Trecho fornecido.

Pior. O Congresso não avançou naquilo que se esperava dele, mas legislou em causa própria ao aprovar dois projetos. O primeiro, anistia de multa os candidatos que cometeram irregularidades nas duas últimas eleições. Ou seja: favorece os próprios deputados e senadores, eximindo-os de pagar pelos seus crimes eleitorais. O outro projeto aprovado foi o da chamada “Lei da Mordaça”, que tenta dificultar o trabalho da imprensa em denunciar falcatruas. A nova lei, se aprovada no Senado, irá proibir que as autoridades judiciais divulguem qualquer informação sobre o andamento de processos. Para muitos, é uma espécie de censura velada, que tende a favorecer os poderosos acusados de cometerem crimes. “É um projeto medieval. Incompatível com as exigências de transparência absoluta na prática dos atos públicos, administrativos e judiciais”, protestou o presidente do Tribunal de Justiça de São Paulo, desembargador Márcio Martins Bonilha. “Parece que uma parte da classe política quer esvaziar o poder de fiscalização sobre eles”, completa o procurador-geral de Justiça de São Paulo, Luís Antônio Marrey.

Se houve quórum suficien-te para votar matérias desse tipo, faltou gente em plenário para outros projetos de interesse público. Na última sessão da Câmara, na terça-feira 14, havia 482 deputados na Casa, um quórum “pra lá de qualificado”, de acordo com o próprio presidente da Câmara, Michel Temer, mas nada de importante foi votado. “Era arriscado votar qualquer matéria de peso”, justificou o líder do governo, Arnaldo Madeira (PSDB-SP), depois de medir a pressão dos aliados e pedir adiamento da votação dos projetos vitais para o governo. Madeira preferiu aguardar até janeiro para dar tempo de “trabalhar melhor” a base governista.

Fisiologismo – O toma-lá-dá-cá, o mesmo que garantiu a aprovação da emenda da reeleição, continua. O fisiologismo tão comum, como as conversas no cafezinho da Câmara, não é admitido pelos políticos. “Os projetos é que são polêmicos. E se tem chantagem no Congresso, é o governo que está fazendo, quando não libera as verbas do Orçamento”, argumentou o deputado Roberto Brant (PFL-MG). “O governo é quem faltou, não executou o Orçamento. Se não cumpre, tem de explicar o porquê”, completou o deputado Nilo Coelho (PSDB-BA).

Dados.

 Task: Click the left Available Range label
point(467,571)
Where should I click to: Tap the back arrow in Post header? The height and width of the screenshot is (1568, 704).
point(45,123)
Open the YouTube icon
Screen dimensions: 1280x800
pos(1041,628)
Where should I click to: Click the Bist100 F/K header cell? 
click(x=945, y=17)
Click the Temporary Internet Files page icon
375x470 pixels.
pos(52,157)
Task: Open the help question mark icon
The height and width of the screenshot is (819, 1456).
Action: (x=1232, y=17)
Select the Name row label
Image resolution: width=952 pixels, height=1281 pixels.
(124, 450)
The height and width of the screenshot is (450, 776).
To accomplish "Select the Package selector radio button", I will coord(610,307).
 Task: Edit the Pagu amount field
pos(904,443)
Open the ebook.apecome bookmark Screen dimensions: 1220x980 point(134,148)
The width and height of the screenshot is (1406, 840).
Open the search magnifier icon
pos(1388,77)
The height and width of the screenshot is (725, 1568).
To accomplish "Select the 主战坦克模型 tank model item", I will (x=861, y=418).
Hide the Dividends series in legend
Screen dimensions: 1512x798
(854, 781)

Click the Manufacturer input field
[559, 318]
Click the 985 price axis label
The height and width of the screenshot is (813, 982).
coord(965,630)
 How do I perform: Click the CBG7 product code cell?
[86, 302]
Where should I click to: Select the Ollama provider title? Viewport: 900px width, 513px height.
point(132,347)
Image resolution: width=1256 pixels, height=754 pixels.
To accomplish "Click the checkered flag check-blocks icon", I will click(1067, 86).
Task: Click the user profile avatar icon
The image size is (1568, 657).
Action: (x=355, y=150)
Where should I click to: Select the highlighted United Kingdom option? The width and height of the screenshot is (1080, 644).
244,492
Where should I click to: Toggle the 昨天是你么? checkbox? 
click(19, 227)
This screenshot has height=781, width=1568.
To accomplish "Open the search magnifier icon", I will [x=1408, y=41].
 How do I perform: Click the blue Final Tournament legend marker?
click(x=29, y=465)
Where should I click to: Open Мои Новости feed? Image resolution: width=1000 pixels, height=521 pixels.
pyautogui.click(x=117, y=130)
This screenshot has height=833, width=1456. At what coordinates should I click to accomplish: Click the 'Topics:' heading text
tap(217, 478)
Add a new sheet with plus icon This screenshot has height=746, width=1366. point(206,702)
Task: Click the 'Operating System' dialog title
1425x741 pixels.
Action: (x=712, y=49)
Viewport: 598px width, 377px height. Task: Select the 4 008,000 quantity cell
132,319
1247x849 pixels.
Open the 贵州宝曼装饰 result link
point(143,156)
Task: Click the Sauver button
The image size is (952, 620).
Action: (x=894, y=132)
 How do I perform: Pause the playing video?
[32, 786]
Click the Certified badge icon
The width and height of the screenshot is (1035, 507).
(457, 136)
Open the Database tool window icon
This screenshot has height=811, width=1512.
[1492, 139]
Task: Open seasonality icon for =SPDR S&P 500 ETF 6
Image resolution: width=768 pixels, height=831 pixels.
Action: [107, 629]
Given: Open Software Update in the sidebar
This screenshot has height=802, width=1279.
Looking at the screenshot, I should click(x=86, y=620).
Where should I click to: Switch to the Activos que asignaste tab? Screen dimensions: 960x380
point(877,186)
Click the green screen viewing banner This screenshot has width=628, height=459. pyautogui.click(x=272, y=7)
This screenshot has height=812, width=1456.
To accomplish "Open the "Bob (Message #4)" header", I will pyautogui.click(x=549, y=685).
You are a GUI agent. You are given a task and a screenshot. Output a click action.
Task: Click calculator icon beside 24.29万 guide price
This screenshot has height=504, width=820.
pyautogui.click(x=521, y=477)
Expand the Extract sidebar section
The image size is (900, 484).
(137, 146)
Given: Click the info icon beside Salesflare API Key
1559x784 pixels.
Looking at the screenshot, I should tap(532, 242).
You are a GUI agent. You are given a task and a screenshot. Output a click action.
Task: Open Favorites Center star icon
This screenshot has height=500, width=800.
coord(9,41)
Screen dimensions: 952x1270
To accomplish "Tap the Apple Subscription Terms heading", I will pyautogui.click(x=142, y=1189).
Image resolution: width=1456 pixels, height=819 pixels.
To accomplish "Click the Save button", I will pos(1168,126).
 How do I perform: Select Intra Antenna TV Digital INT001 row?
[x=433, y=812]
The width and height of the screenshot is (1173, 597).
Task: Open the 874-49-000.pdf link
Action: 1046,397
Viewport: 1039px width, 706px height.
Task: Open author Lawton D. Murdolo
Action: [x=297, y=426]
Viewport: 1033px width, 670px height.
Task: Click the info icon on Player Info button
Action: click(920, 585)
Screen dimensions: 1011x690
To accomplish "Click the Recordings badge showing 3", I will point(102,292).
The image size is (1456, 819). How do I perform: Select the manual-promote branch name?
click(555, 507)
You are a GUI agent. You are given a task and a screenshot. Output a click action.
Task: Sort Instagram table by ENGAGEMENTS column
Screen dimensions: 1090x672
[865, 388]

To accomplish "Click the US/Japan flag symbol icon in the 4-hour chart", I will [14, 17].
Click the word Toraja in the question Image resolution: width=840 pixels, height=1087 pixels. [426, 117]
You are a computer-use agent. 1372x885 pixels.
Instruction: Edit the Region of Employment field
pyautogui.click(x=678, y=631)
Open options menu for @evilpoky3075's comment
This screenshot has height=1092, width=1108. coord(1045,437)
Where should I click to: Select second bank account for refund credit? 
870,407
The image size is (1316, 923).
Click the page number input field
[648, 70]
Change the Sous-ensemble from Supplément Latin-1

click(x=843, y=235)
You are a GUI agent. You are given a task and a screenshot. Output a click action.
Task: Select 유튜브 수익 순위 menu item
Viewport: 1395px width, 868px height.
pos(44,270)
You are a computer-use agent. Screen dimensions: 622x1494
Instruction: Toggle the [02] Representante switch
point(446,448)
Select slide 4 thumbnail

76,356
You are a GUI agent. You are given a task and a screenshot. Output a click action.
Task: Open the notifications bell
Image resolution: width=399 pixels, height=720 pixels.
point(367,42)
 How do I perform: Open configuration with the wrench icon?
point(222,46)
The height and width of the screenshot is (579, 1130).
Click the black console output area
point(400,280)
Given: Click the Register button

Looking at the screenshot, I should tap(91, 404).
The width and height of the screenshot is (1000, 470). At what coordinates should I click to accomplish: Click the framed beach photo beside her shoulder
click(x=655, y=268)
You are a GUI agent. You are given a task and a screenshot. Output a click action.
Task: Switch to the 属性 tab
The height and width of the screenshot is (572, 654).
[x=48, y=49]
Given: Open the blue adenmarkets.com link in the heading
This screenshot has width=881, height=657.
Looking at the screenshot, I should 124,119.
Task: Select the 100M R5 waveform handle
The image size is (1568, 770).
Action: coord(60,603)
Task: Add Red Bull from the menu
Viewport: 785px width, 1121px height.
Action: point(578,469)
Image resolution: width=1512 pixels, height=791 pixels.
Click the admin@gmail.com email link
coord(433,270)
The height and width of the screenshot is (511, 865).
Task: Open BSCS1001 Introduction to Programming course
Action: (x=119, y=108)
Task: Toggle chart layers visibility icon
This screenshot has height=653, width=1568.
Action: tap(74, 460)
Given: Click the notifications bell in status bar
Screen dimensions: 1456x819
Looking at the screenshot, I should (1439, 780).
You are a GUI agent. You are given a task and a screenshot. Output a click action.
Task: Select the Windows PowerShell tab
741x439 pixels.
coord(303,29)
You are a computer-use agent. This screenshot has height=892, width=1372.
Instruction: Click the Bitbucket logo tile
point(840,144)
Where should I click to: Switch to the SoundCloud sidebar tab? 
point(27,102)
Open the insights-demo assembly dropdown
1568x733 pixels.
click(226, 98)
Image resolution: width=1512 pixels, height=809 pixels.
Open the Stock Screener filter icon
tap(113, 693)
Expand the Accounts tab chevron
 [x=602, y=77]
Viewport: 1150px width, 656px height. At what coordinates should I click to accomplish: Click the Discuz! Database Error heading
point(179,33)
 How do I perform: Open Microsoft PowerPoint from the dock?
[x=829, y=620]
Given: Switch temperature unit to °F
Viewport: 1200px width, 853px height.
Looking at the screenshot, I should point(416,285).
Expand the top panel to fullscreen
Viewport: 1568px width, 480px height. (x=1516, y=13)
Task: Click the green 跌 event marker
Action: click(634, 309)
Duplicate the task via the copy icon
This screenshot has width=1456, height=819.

Detalhes do exercício.
Reproduza, sem alterações, a passagem do trecho sobre o Congresso que vai de "Fisiologismo – O" até "Nilo Coelho (PSDB-BA).".

Resposta do exercício.
Fisiologismo – O toma-lá-dá-cá, o mesmo que garantiu a aprovação da emenda da reeleição, continua. O fisiologismo tão comum, como as conversas no cafezinho da Câmara, não é admitido pelos políticos. “Os projetos é que são polêmicos. E se tem chantagem no Congresso, é o governo que está fazendo, quando não libera as verbas do Orçamento”, argumentou o deputado Roberto Brant (PFL-MG). “O governo é quem faltou, não executou o Orçamento. Se não cumpre, tem de explicar o porquê”, completou o deputado Nilo Coelho (PSDB-BA).